The simple flowers are carried solitary as well as in inflorescences, the two-coloured and veined cordate petals have the outer arc pink (more tenuous to more intense) and the part close to the centre, and the nail, white. When ripe, the globose rosehips, more or less ovoid and narrower at the apex, are of scarlet red colour or orange and for a long time are crowned by the sepals. The period of flowering goes from June to late July.
The species is spontaneous in Europe and has been introduced in the Americas, in Australia and in the Cape Province.

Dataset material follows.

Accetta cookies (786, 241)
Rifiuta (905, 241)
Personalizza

Rosa rubiginosa has been amply described and well reproduced by Nikolaus Joseph von Jacquin, in 1773 in Florae austriacae, vol. I, p. 31 and plate 50.
Rosa rubiginosa tolerates a partial shade, grows on poor soils and is utilized for containment hedges and for ornamental purposes; is famous its employment in Prior Park, the park dominated by a large Palladian style villa dated from the mid-eighteenth, close to Bath (UK).
Rosa rubiginosa has originated a wide offspring of spontaneous and non-spontaneous hybrids, along which stands the Lord Penzance’s Hybrid Sweet Briars, obtained in late nineteenth by James Plaisted Wilde Lord Penzance.